Friday, October 17, 2008

Near rationality and the financial collapse

The global financial collapse of 2008 was not only predictable, but actually predicted by numerous individuals.

In 2003 Warren Buffet warned that the trade in derivatives posed a "mega-catastrophic risk," capable of causing a "spiral that can lead to a corporate meltdown." And, as far ago as 1998, a popular article on the mathematics of finance noted "the perils of twentysomething computer whizzes concocting 'financial hydrogen bombs'. Some businesses and local governments have excluded derivatives from their portfolios altogether; fears have even emerged about a meltdown of the financial system." The statistical assumptions underlying the 'value-at-risk' technique for calculating the expected maximum loss on an investment, came under scrutiny in the same article:

Like other modeling techniques, value at risk has bred skepticism about how well it predicts ups and downs in the real world. The most widely used measurement techniques rely heavily on historical market data that fail to capture the magnitude of rare but extreme events.

So, if the financial collapse was eminently predictable, and even predicted by certain luminaries, why did the collapse nevertheless occur? Classical economics notoriously assumes that the actions of economic agents are 'rational', in the sense that such agents are taken to maximise their self-interest, hence one might expect self-interested agents to heed the warnings of collapse, and to change their financial practices accordingly.

The reason this didn't occur is the near rationality of human behaviour, and, in particular, the application of near rationality to the interpretation of financial statistics.
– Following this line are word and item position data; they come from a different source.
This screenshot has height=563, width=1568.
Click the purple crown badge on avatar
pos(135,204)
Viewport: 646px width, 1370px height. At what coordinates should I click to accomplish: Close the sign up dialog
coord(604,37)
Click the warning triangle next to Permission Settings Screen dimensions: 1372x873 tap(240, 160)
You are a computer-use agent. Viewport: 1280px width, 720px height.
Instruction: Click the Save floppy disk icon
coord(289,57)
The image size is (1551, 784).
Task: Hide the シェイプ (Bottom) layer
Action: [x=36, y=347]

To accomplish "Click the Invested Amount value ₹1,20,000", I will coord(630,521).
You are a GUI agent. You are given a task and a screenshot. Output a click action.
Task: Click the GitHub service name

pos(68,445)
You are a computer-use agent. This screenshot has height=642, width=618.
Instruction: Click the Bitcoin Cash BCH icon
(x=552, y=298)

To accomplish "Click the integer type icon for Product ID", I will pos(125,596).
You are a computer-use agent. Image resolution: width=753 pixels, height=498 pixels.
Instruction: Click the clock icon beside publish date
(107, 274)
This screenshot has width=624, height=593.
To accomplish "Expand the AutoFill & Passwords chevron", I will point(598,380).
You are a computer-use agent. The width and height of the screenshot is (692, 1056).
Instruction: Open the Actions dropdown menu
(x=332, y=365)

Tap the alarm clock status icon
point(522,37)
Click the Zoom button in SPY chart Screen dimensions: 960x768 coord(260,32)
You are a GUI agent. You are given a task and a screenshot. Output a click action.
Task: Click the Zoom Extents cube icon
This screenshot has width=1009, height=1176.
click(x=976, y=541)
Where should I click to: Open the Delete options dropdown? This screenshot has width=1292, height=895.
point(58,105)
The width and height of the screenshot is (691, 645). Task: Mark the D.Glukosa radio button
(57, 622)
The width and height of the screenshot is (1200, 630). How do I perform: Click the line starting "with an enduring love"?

The classical economical assumption that agents act to maximise self-interest, neglects to take into account that an agent's self-interested decisions are only taken relative to the information available to the agent. Hence, there is something of a distinction between enlightened self-interest, and non-enlightened self-interest. Moreover, actions can serve an individual's short-term self-interest, or serve their long-term self-interest. Various research indicates that most economic agents, most of the time, act not with perfect rationality, or with maximally-informed long-term self-interest in mind, but with something called near rationality, in which the agents use only easily accessible information to make decisions which are only in their short-term self-interest. The evolution of the economy is determined by the collective effect of numerous individuals making decisions borne of incomplete information and short-term self-interest. Hence, the collective effect of these numerous self-interested decisions is capable of taking an economy into a recession, despite the fact that a recession is not in the self-interest of any of the agents.

A crucially important special case of this near rationality is the interpretation of the statistics and mathematics of derivatives and financial risk. As Mary Poovey pointed out in 2003:

people tend to believe that numbers embody objectivity even when they do not see (or understand) the calculations by which particular numbers are generated.

Financial managers making investment decisions will typically treat numbers such as the value-at-risk as objective facts. Such numbers constitute the easily accessible information on which nearly-rational financial managers base their decisions, whilst the calculations which generated those numbers, or the assumptions underlying the statistical models, constitute far less accessible information.

The unstable state into which the world financial system fell, where large amounts of debt and risk were hidden by various financial instruments, was a consequence of the application of near rationality to the mathematics and statistics of finance.

1 comment:

Anonymous said...

I think I understand all that. Good post btw.

It did not stop Buffet investing in them though did it?

In engineering you put in safety measures or fault tolerance, you assume something will go wrong, and you build your system accordingly, which in this case would have been to minimize the size of the banks, and not allow risk to be shared, but then again economics is not a science.

I really don't think we can escape the politics of all this, we used to put down our deposits on our homes and this acted as a sort of insurance on the loan. Securitisation system allowed banks to believe, and the regulators and politicos that this insurance could be dealt with in the market place, thus giving people who would not normally get loans, access to loans, this is a very big carrot for any politician to bite on, and of course when you are sending over billions in tax revenues, the politicians are going to believe in it come what may?

After the banking failure, and the political failure, we have the economic failure.

Central bankers did not do their job, not only to regulate banks (which in the UK they dont) but they should have spotted the capital inflows from the the East into the western market place. They are charged with stopping inflation, but the inflation did not show up and they did not act, this failure I dont think has been addressed by anyone yet.

On a personal level I go along with Hayeks view of the economy, that the market is just a mirror , market failures come about because of what we do. What we are seeing now is unintended consequences that spark government actions, that create other unintended consequences, which will most likely result be deflation, which adds value to money. Hayeks revenge is complete, if we had started with Hard money in the first place, the whizz kids could have just stuck to playing computer games?